The vote was the first held in a decade and took place amid widespread political apathy in the oil-rich country, which is recovering from years of conflict and plagued by corruption.
Polling took place in 15 of Iraq’s 18 provinces, with the three provinces in the autonomous region of Kurdistan due to hold a separate vote next year.
The provincial councils, set up after the 2003 US-led invasion that toppled dictator Saddam Hussein, choose regional governors and manage budgets for health, transport and education.
In nine central and southern provinces, the big winners were either the parties of outgoing governors, or coalitions formed by the pro-Iran parties that dominate parliament.
The vote was seen as a key test for Prime Minister Mohammed Shia al-Sudani, who rose to power just over a year ago, backed by pro-Tehran parties.

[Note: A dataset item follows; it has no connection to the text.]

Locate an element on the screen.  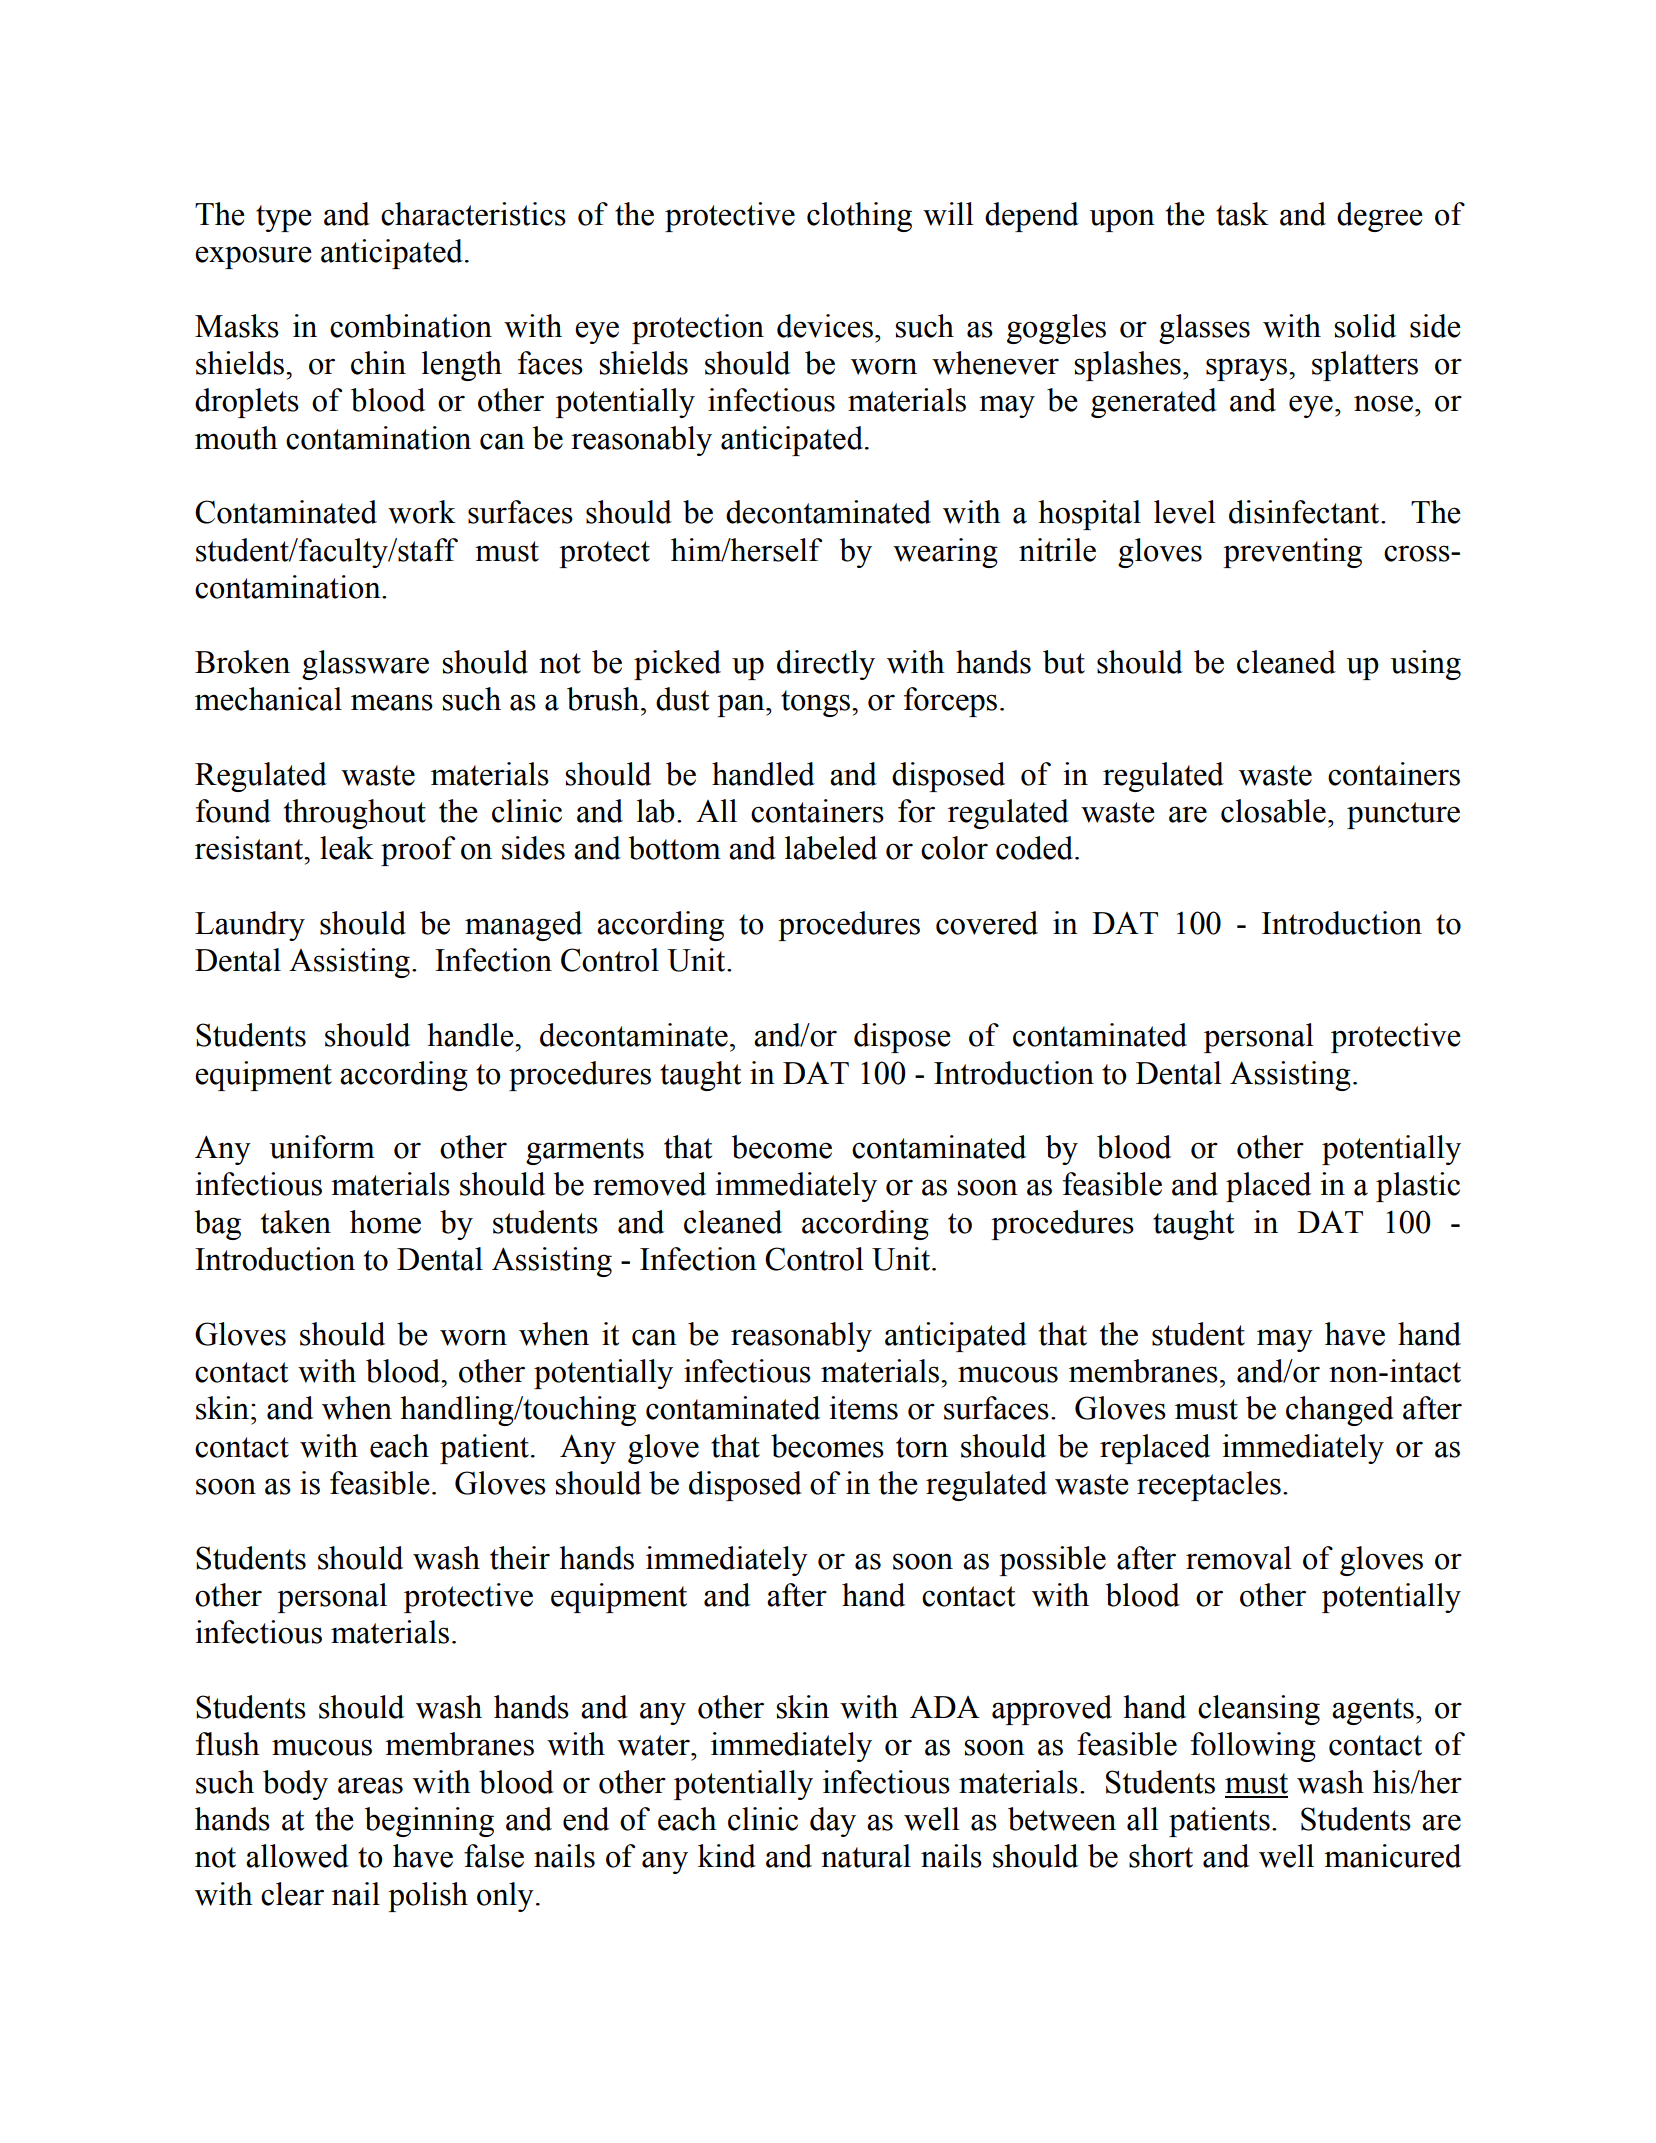
home is located at coordinates (385, 1222).
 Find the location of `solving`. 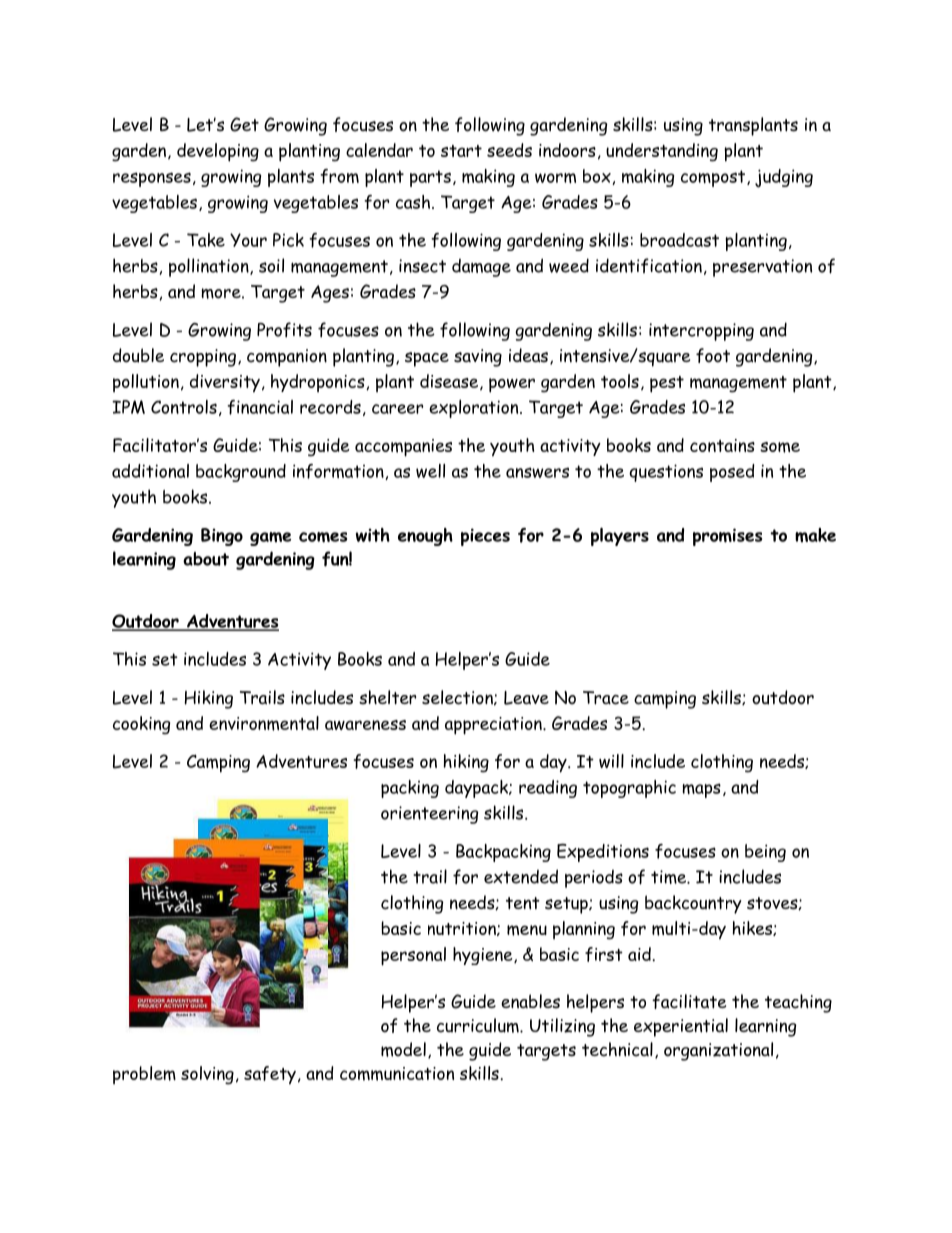

solving is located at coordinates (207, 1075).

It came ahead of a general election due in 2025.
Turnout in the Dec 18 elections was 41%, according to the electoral commission.
Results showed that four alliances dominated the vote in Baghdad, Dhi Qar, Maysan, Basra, Babylon and Wassit provinces.
They included the “Nabni” (We build) alliance led by Hadi al-Ameri, a senior commander of the Hashed al-Shaabi, a network of former paramilitary units now integrated into the regular forces.
Former premier Nuri al-Maliki’s State of Law coalition and the Patriotic forces of the State Coalition, led by Shiite cleric Ammar al-Hakim and ex-premier Haider al-Abadi, also did well.
In Baghdad, the State of Law and Nabni dominated, with each taking nine out of 52 seats, followed by the Taqadom party of Mohamed al-Halbussi, the influential Sunni Muslim former speaker of parliament.
Halbussi was victorious in the predominantly Sunni Anbar province in the west of the country.